Commander Michael Foale and Flight Engineer Alexander Kaleri Long interested in ways to aid plant growth, NASA's Johnson Space Center in Houston and Kennedy Space Center in Florida began initial work with Boulder Innovative Technologies (BIT) to find a way to provide nutrient-rich soil for long-term space travel.
Image Left: Expedition 8 Commander Michael Foale and Flight Engineer Alexander Kaleri pose beside the pea plants growing in the Lada-4 greenhouse experiment. Image credit: NASA
Think of your own backyard garden and all of the tools and watering systems needed to grow plants to fruition. Then imagine trying to grow a garden on the Space Shuttle or International Space Station in small spaces with limited resources. Add on top of that the lack of gravity and we can see that maintaining a healthy garden could turn out to be downright difficult.

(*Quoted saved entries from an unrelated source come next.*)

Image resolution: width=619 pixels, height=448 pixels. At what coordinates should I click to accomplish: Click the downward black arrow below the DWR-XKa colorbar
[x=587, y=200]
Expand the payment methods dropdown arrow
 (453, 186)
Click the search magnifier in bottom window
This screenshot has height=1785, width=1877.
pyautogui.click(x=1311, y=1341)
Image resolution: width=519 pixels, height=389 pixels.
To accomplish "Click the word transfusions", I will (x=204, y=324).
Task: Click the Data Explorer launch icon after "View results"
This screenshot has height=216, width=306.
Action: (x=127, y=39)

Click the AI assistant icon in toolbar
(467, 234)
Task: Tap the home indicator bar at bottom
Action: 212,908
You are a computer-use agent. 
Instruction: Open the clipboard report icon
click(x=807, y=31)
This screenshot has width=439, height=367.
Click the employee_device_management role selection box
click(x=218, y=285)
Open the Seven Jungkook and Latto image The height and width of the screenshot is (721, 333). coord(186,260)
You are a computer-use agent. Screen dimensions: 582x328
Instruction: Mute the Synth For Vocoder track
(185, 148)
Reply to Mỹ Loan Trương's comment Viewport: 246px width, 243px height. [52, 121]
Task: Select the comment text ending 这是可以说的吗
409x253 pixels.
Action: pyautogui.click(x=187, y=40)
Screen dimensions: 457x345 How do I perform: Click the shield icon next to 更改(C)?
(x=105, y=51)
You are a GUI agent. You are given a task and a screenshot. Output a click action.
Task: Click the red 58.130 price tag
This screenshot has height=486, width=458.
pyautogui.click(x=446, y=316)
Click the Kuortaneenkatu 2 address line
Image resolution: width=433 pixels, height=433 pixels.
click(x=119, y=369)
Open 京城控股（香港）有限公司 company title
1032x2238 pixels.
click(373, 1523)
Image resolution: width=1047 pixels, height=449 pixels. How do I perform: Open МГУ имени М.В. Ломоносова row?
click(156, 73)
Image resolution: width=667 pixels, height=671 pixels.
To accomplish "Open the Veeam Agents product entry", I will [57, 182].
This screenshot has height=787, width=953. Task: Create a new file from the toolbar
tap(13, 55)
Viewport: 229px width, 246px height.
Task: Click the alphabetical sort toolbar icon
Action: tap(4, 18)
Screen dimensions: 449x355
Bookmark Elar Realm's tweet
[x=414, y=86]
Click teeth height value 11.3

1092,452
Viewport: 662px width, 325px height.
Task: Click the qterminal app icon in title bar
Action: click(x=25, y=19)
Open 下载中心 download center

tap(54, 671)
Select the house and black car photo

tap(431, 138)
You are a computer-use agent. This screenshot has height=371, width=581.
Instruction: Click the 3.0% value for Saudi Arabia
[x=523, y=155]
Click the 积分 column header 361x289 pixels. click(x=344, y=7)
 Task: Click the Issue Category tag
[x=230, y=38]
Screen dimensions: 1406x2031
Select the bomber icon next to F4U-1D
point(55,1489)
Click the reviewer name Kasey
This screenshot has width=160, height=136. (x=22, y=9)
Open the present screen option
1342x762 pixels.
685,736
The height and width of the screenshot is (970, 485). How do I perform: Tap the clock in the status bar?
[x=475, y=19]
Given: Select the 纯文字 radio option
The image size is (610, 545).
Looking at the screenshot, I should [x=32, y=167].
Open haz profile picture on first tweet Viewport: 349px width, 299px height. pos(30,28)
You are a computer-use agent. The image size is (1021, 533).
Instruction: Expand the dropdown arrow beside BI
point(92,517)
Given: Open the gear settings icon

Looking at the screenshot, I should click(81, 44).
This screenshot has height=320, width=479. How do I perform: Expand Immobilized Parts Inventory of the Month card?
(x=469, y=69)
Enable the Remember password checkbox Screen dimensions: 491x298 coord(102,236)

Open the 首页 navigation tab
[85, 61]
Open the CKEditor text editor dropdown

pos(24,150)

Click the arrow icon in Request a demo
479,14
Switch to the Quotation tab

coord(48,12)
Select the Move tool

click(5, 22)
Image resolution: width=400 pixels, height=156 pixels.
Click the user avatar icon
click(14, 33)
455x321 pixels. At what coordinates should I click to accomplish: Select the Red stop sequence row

With lots of research and ingenuity, scientists developed a synthetic super-soil, loaded with zeolite minerals that contain essential plant-loving growth nutrients. This technique was named "zeoponics."
The plants are actually self-regulating: they take what they need, when they need it. Adding only water, plants grow in the zeoponic soil for several growth cycles.
Now what does that have to do with us here on Earth? The same mineral growth nutrients could be added to our soil to bring "space-age agriculture down to Earth," according to Richard Andrews, chief executive officer and chairman of ZeoponiX, Inc. based in Louisville, Colo. This company was established as a sister and spinoff company from BIT to bring zeoponic products to commercial industries.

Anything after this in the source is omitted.